◆ **Data records**:
-------------------------
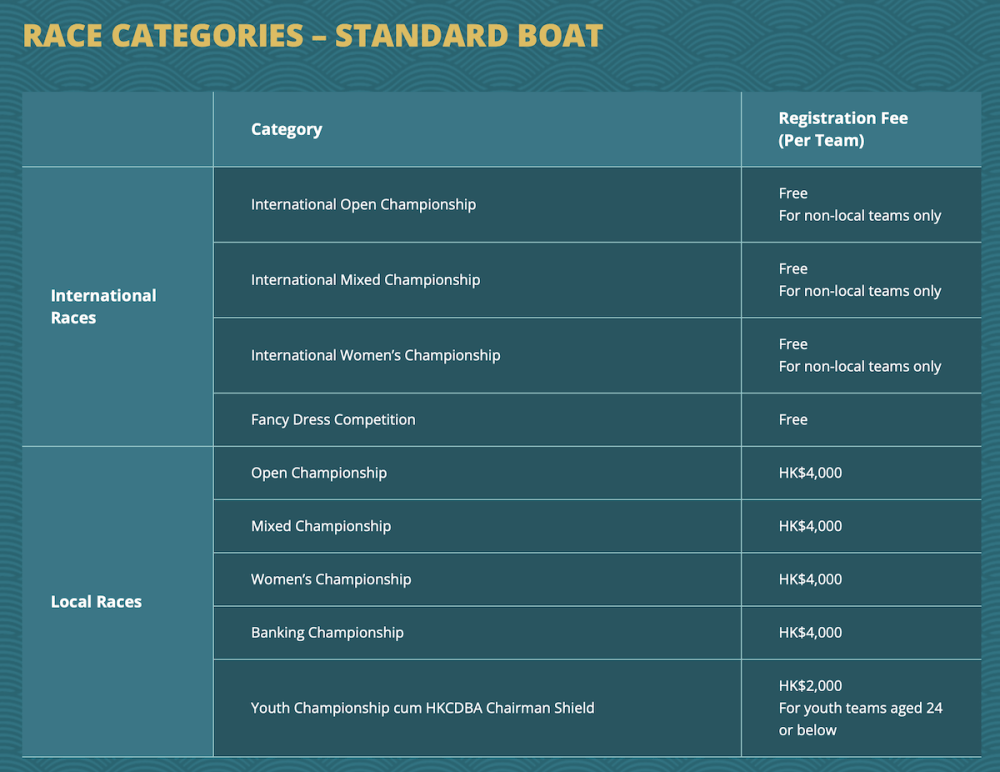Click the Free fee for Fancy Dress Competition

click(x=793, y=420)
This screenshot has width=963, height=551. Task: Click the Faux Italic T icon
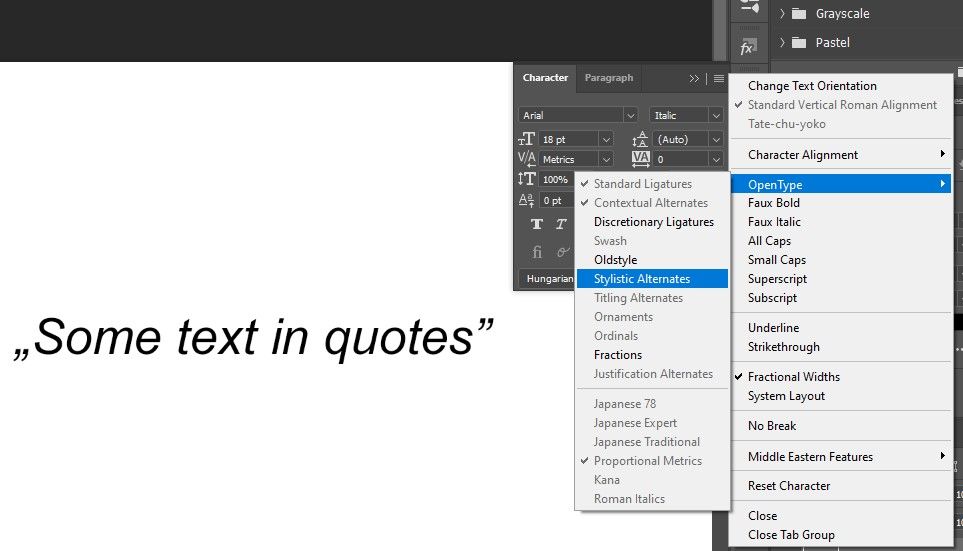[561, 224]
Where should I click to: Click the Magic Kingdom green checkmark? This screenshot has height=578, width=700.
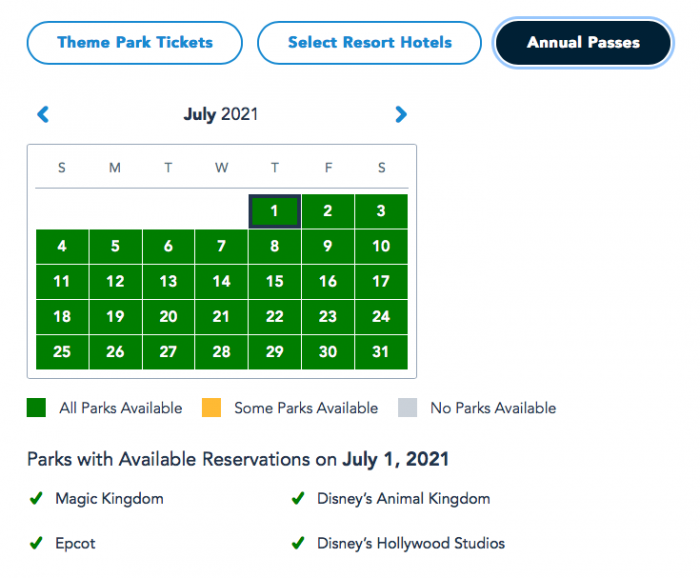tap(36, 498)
-------------------------
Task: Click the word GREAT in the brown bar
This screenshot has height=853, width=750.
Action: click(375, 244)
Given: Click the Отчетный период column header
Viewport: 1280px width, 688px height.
-------------------------
◆ **Assignment**:
Write down again, exactly as given, only the lines above that fall from the line with "Given: Click the" to the line with "Viewport: 1280px width, 688px height.", inclusive.

◆ **Written reply**:
Given: Click the Отчетный период column header
Viewport: 1280px width, 688px height.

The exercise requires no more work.